日本人の父とアメリカ人の母の元に生まれ、アイデンティティの葛藤に苦しみながらも、独自の彫刻哲学を打ち立てたノグチ。本展では、国内外の多数の大型作品をはじめ、30年以上に渡って取り組み続けられた光の彫刻「あかり」を含めて約90件の作品を3章構成で紹介。「彫刻とは何か」を追求したノグチの創造の軌跡をたどる。

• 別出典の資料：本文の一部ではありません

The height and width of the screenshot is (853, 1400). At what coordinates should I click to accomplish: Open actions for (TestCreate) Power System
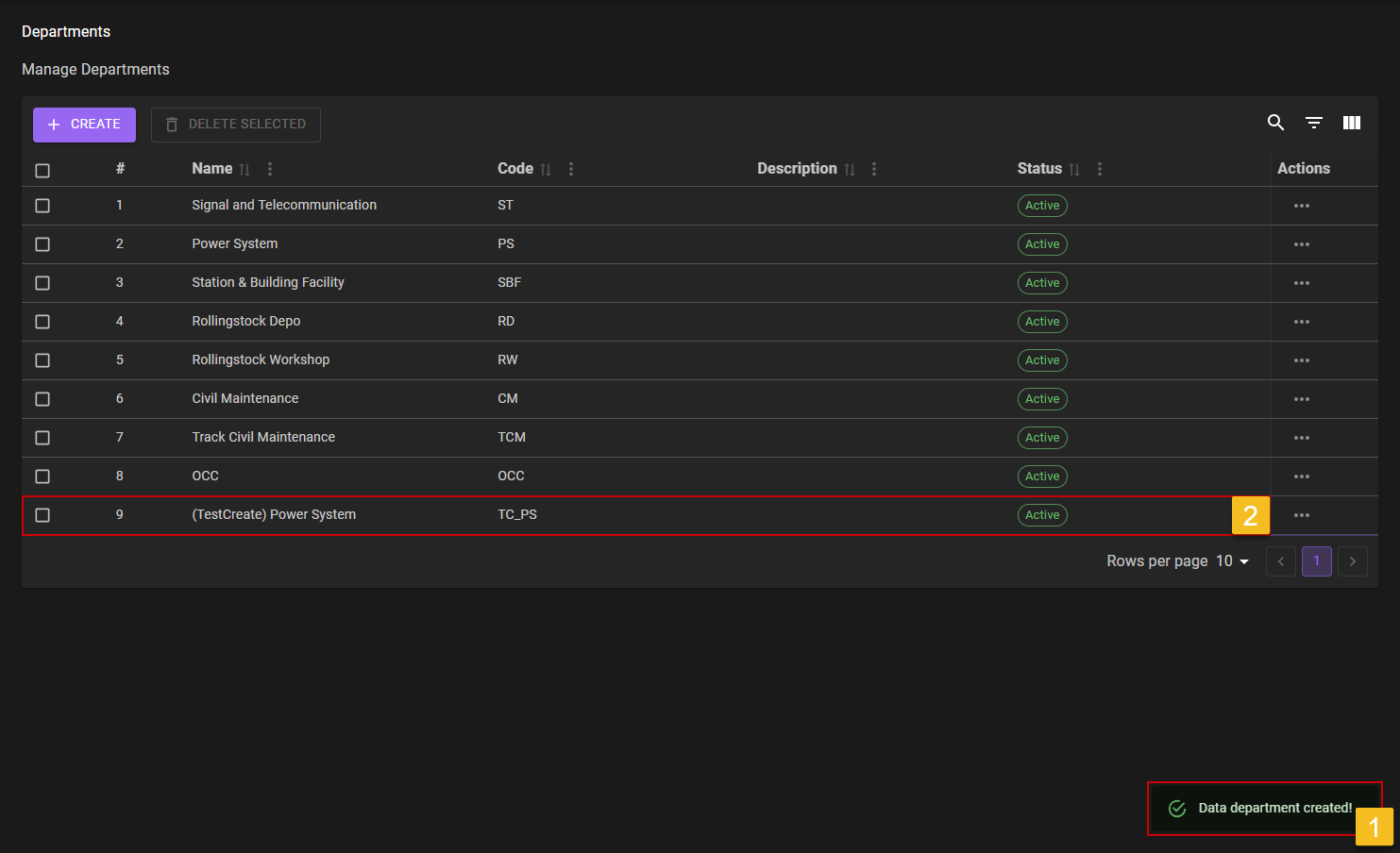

第1章「彫刻の宇宙」では、1940年代から最晩年の80年代の様々な作品を展示。ノグチのライフワークとも言える、太陽と月に見立てた光の彫刻「あかり」の大規模なインスタレーションを展示室の中心に据え、《化身》(1947)《黒い太陽》(1967-69)《ヴォイド》(1971/80)など、ノグチの「彫刻の宇宙」を500平米におよぶ回遊式の会場で紹介する。
肉親との関係に葛藤があり、とくに詩人であった父親の米次郎とは複雑な間柄を持ったノグチ。父の故郷・日本の文化の諸相が見せる「軽さ」の側面は、ノグチが晩年にいたるまで自らの作品に取り込むことに情熱を傾けた重要な要素だった。第2章では、切り紙や折り紙からインスピレーションを受けて制作された金属板の彫刻や、真紅の遊具彫刻《プレイスカルプチュア》(1965-80頃/2021)など、ノグチの「かろみの世界」に注目する。
ノグチは、ニューヨークと香川県高松市牟礼町にアトリエを構え、往還しながら制作に取り組んでいた。現在、その2拠点にはイサム・ノグチ庭園美術館が開館している。とくに牟礼では野外アトリエがそのまま公開されており、四季折々の風光が味わえる豊かな自然環境で、石匠の和泉正敏とともにつくりあげた晩年の作品を含めてノグチの彫刻のあり方を示している。
第3章「石の庭」は、この牟礼に残された最晩年の複数の彫刻を美術館で展示する初めての試み。長い造形的実験につながる「発見」の道行きの到達地である牟礼のアトリエのエッセンスや、インスピレーションを与え続けてそれ自体が作品と言い得る空間全体の味わいに迫り、ノグチ芸術の精髄を体感することができる。
丹下健三、三宅一生、磯崎新など日本人クリエーターとの交流も深く、多くのアーティストからリスペクトされているノグチ。その半世紀を超える道のりを多様な作品を通じて体感してほしい。